Wednesday, March 7, 2018

Whipped Between the Beckoning and the Forbidding

The radio, of late, has been set on the '70's channel.  I'm not quite sure why.  I haven't been in an especially nostalgic mood.  Nonetheless, I've been enjoying the music.  I hear plenty from The Eagles, Jackson Browne and Earth, Wind and Fire.  There is an ample number of "one hit wonders" -- songs that I readily recognize by performers whose name I've long-since forgotten.  But I have especially enjoyed revisiting those early R&B sounds -- songs by groups like the Temptations and the O'Jays and the Spinners with their finger snaps, matching suits and choreography; groups I didn't really pay that much attention to back in their day, but whose music today I can only describe as "fun." 

I've been especially resonating in recent days with one of those songs in particular -- "Rubberband Man" by the Spinners.  The song is actually about a novelty musician, but it's the elasticity I've been feeling lately, stretching in one direction only to be boinged back in the opposite one. 

We are, I'll readily admit, still firmly within the embrace of winter.  Having begun in earnest some time in late November, our last average freeze date is April 26.  Sitting here in early March, we still have several weeks to go.  But weather is a mercurial phenomenon, especially in these climatically challenged days.  This winter we have gone from 50-degrees above zero to double-digits below overnight.  We've had no snow, only to be buried beneath blankets of it several days running.  It's been hard to know what to expect.


But last week we had a stretch of mildness.  Coats drifted away into the closet.  We soil blocked and sowed seeds in trays and nestled them in the greenhouse.  In the chicken yard and field, residual snow melted away into mud that, itself, eventually dried.  Unable to resist the sunshine and anxious to make garden progress, I gassed up the walk-behind tractor and went to work on a targeted piece of ground adjacent to the existing garden.  A plot something like 20-feet by 72-feet, I tilled and plowed my way into 5 new raised beds and eagerly ordered additional seeds to populate it. 

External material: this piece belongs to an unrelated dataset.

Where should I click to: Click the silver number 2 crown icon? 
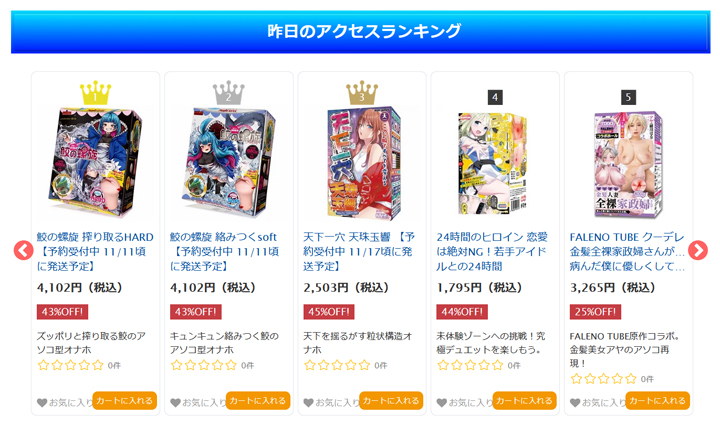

And then yesterday it snowed. 

All day. 

Multiple inches.

The temperature, though colder than prior days, was yet tolerable; but having stretched our way forward into spring, we have rubberbanded back into the throws of winter with gloved hands and coats retrieved. 

Looking at the forecast ahead, we will see still more of this slingshotting rhythm -- whipped between the mild and the mess, the beckoning and the forbidding.  I am, indeed, the "rubberband man", stretching back and forth between the seasons. 

But that is nothing new.  I routinely ride that rubberband between hopes and memories, imaginations and recollections, passing through present reality on the way and pausing just long enough to drink in the wonder of what is...

...and to plow a little more fresh ground.  It can be a little dizzying, but all in all, it's not a bad trip.